• **What to work on**: Copy the listing below word for word, leaving out the pictures.
— Begin —
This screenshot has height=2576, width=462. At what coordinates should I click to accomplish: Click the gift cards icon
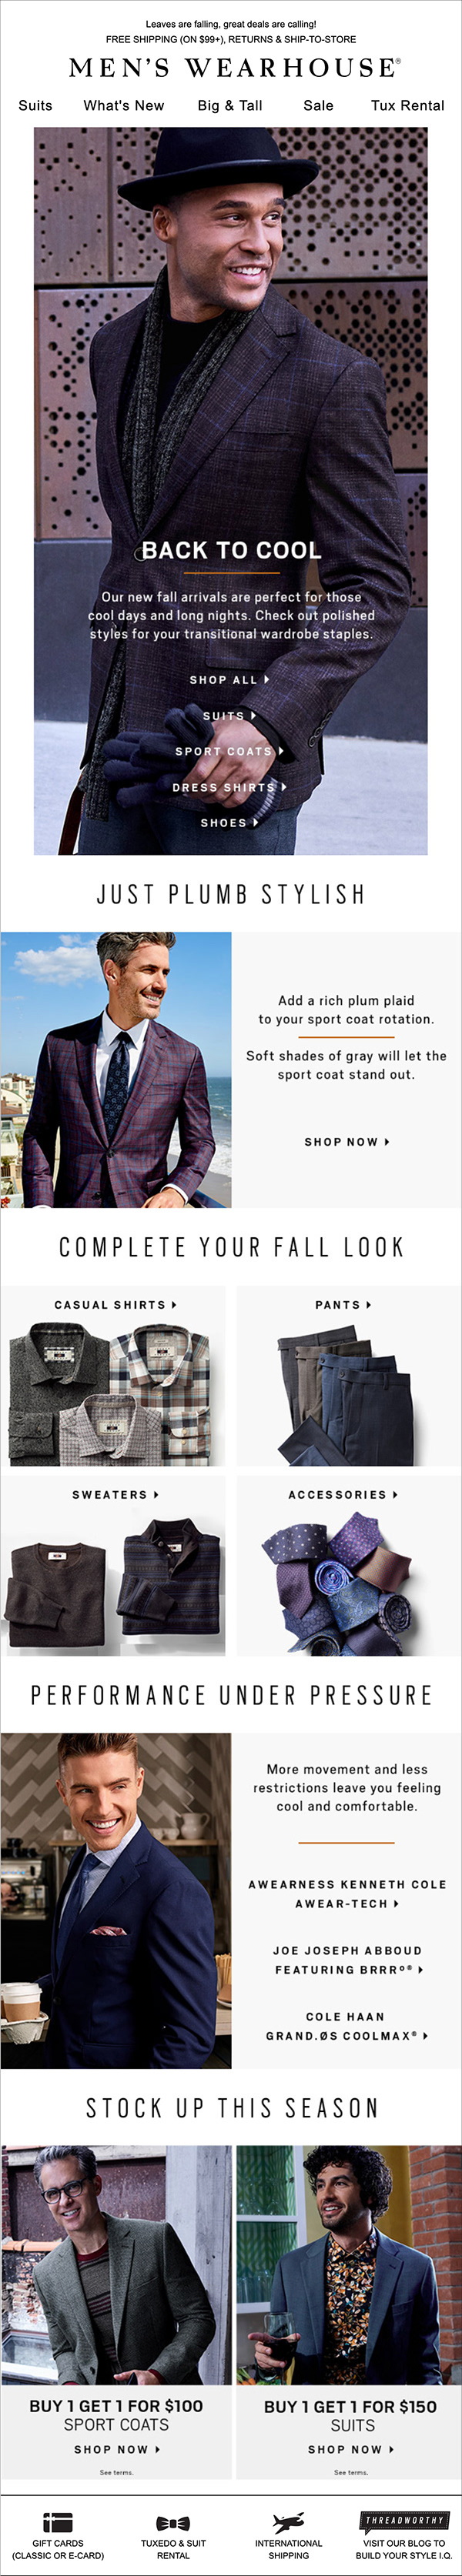(x=57, y=2523)
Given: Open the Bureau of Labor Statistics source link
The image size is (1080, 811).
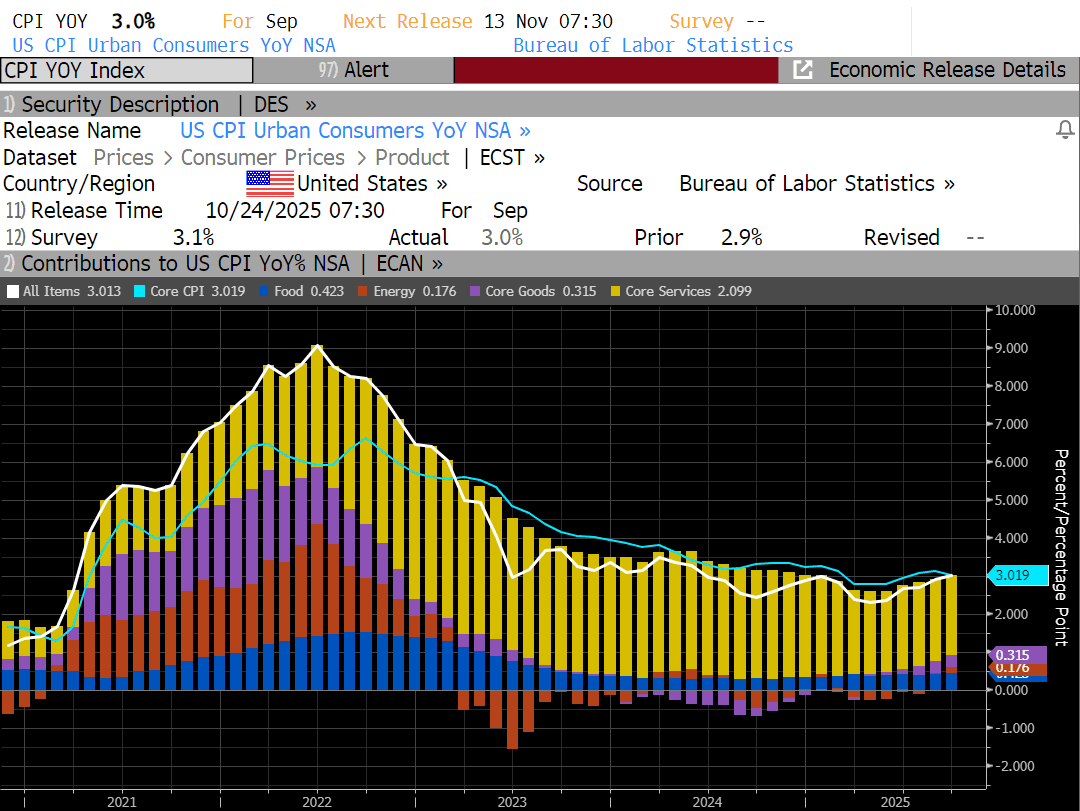Looking at the screenshot, I should coord(816,184).
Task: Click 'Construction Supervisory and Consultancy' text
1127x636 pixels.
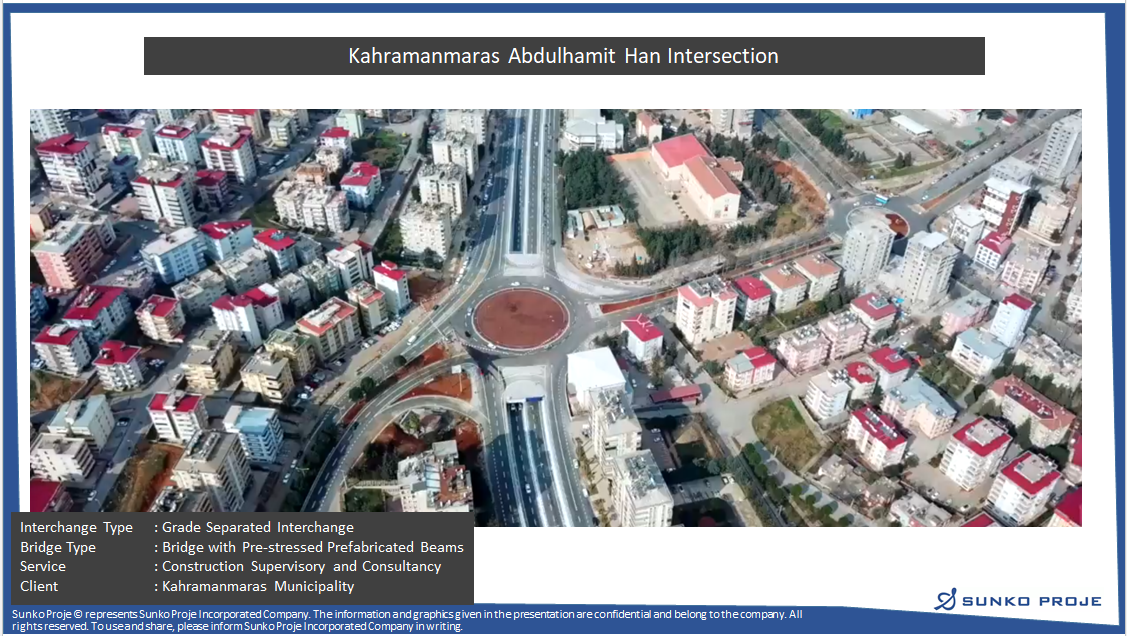Action: tap(301, 566)
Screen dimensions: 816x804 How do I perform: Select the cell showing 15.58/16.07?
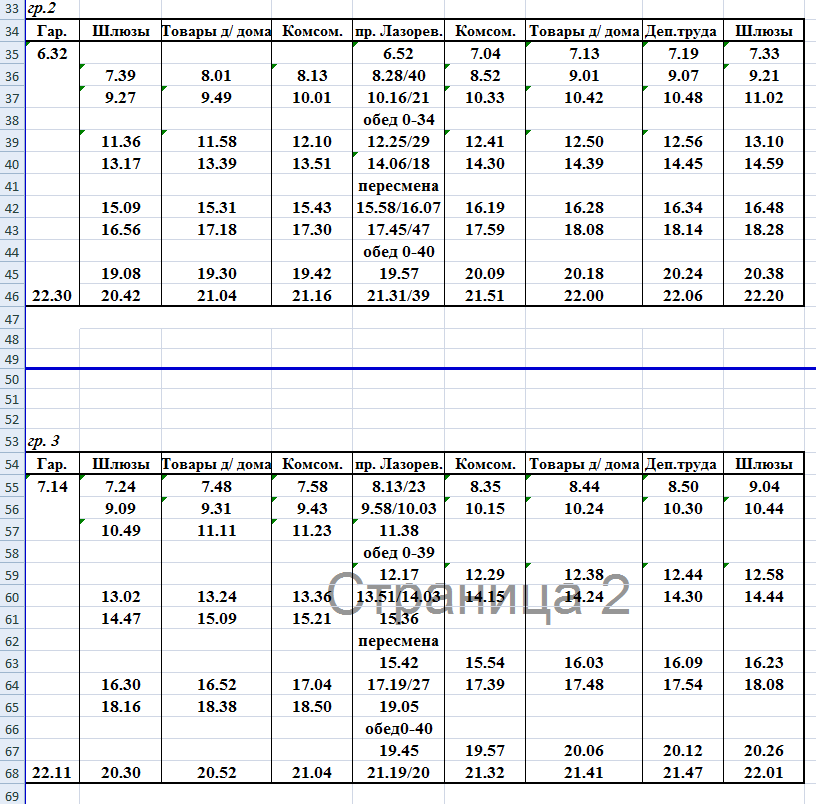click(x=398, y=208)
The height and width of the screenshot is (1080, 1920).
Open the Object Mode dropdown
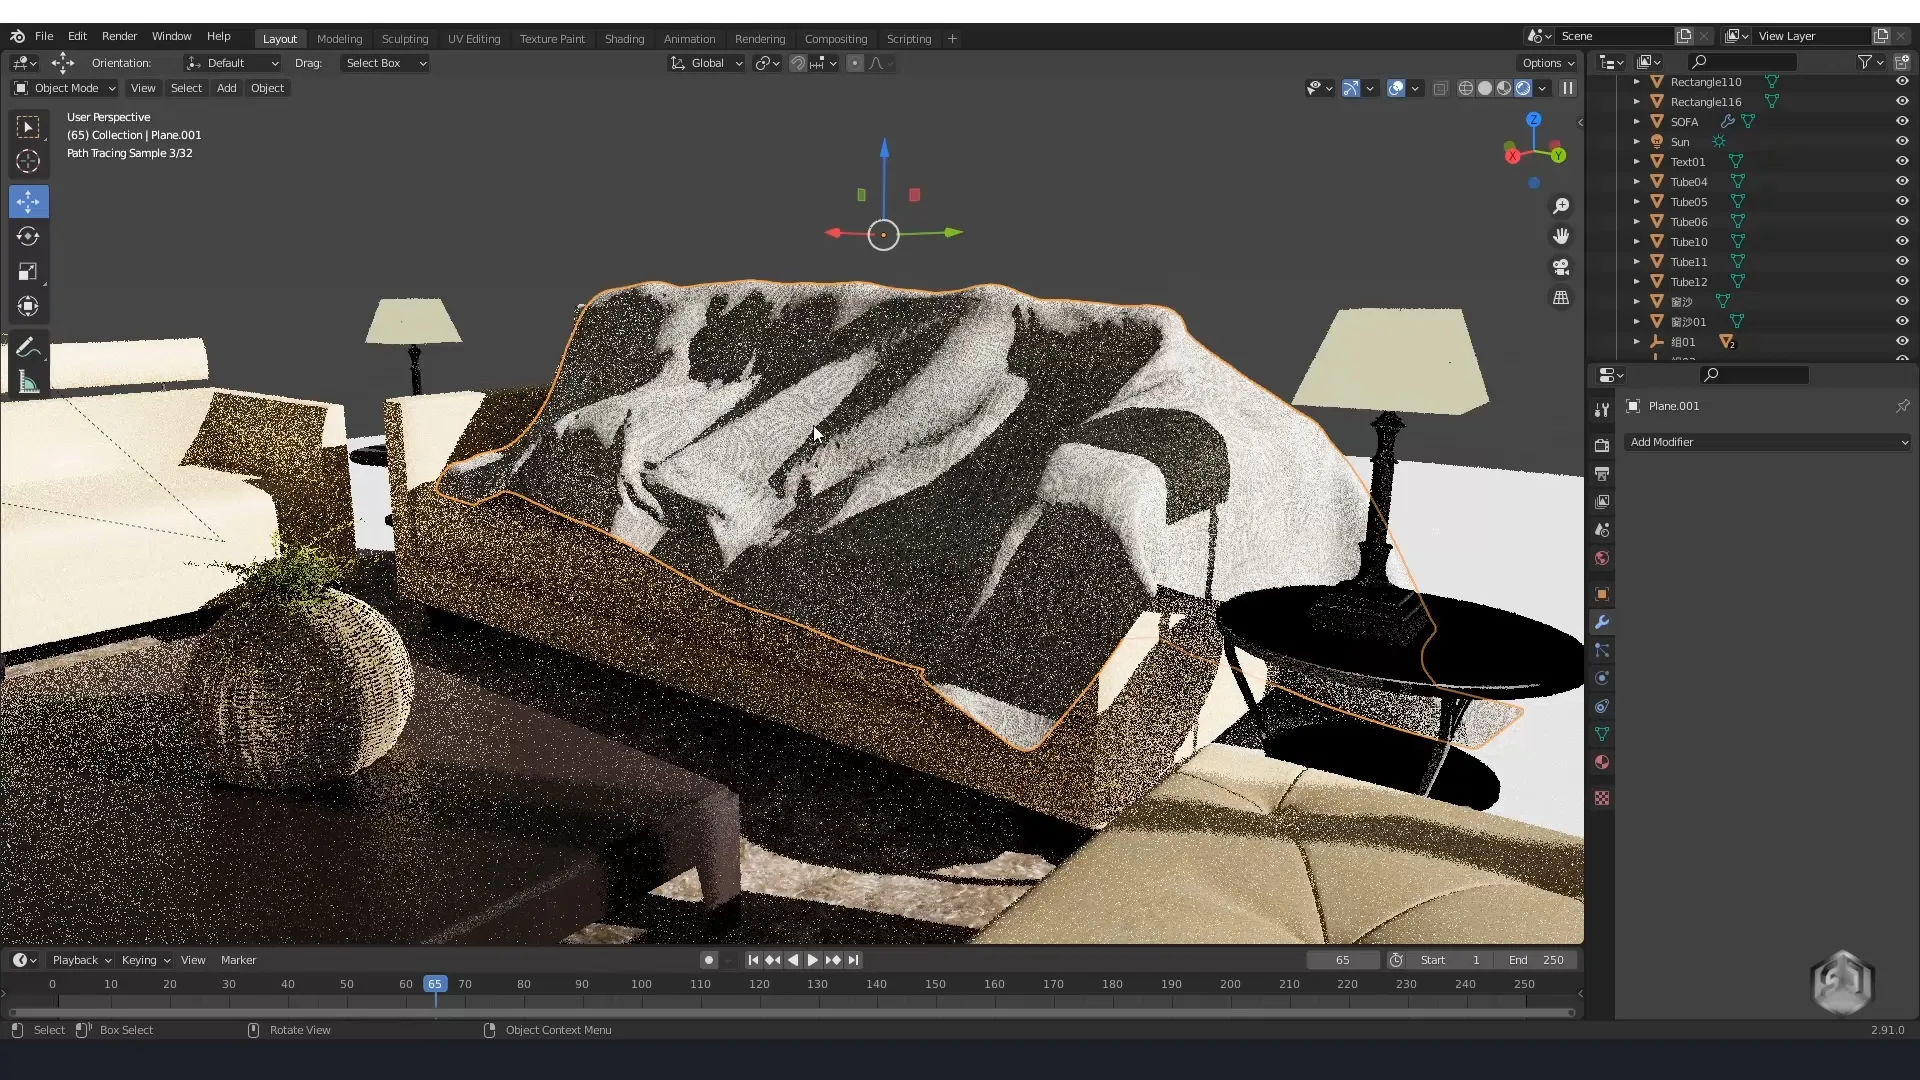tap(65, 88)
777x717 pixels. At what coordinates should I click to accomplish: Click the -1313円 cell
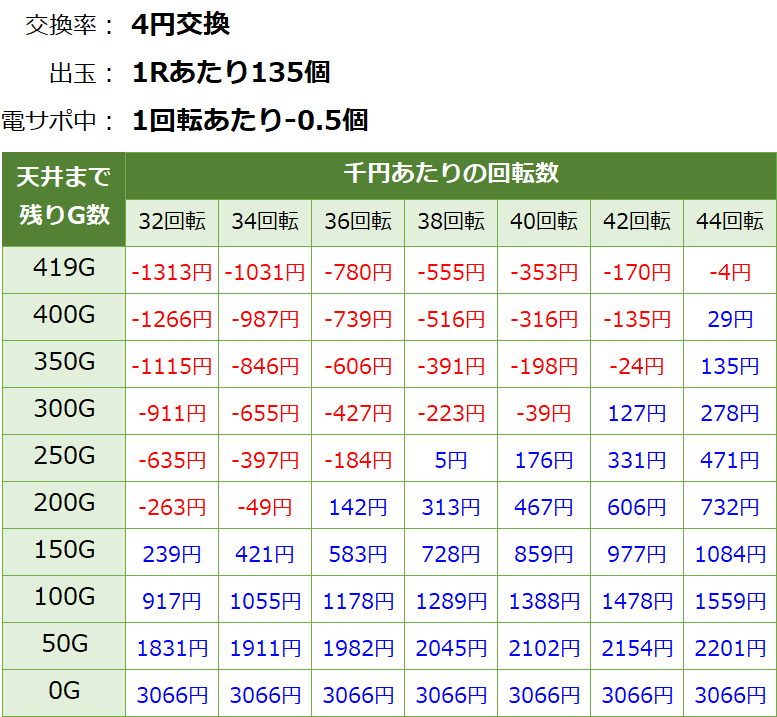[x=172, y=272]
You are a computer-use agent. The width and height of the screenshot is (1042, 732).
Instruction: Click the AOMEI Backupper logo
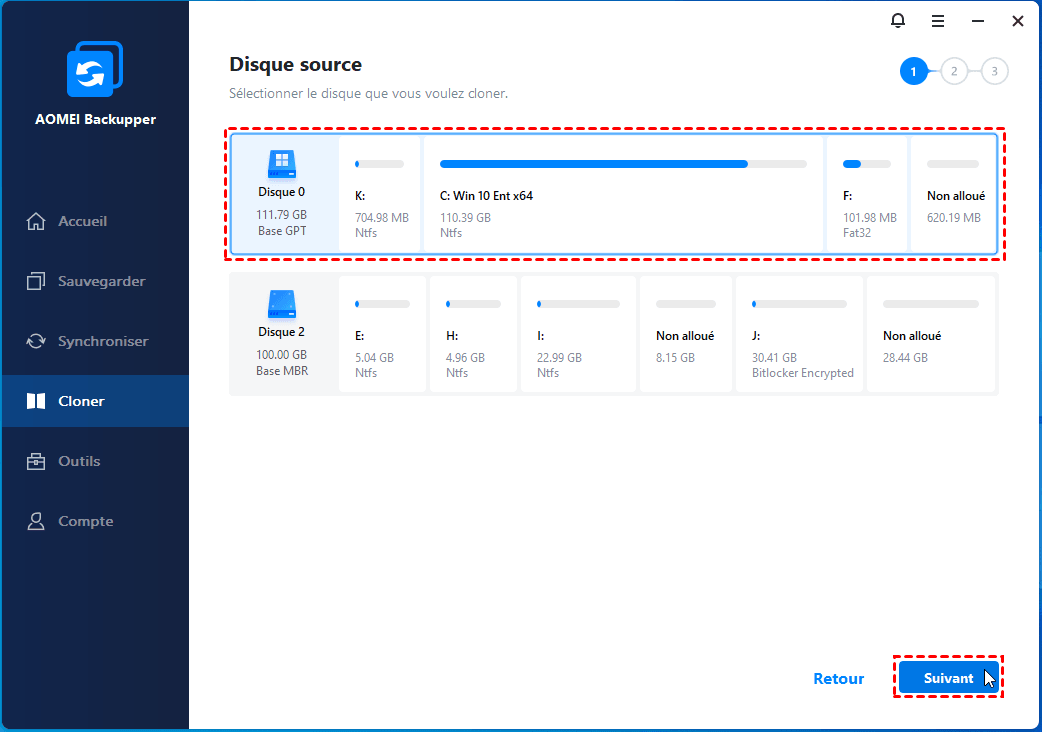click(x=95, y=69)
— End —
• **Result for this task**:
This screenshot has height=2576, width=462. At what coordinates should I click to accomplish: Click the gift cards icon
(x=57, y=2523)
Given: Open the Bureau of Labor Statistics source link
The image size is (1080, 811).
Looking at the screenshot, I should coord(816,184).
Task: Click 'Construction Supervisory and Consultancy' text
1127x636 pixels.
Action: tap(301, 566)
Screen dimensions: 816x804 How do I perform: Select the cell showing 15.58/16.07?
click(x=398, y=208)
The height and width of the screenshot is (1080, 1920).
Open the Object Mode dropdown
tap(65, 88)
777x717 pixels. At what coordinates should I click to accomplish: Click the -1313円 cell
[x=172, y=272]
You are a computer-use agent. The width and height of the screenshot is (1042, 732).
Instruction: Click the AOMEI Backupper logo
click(x=95, y=69)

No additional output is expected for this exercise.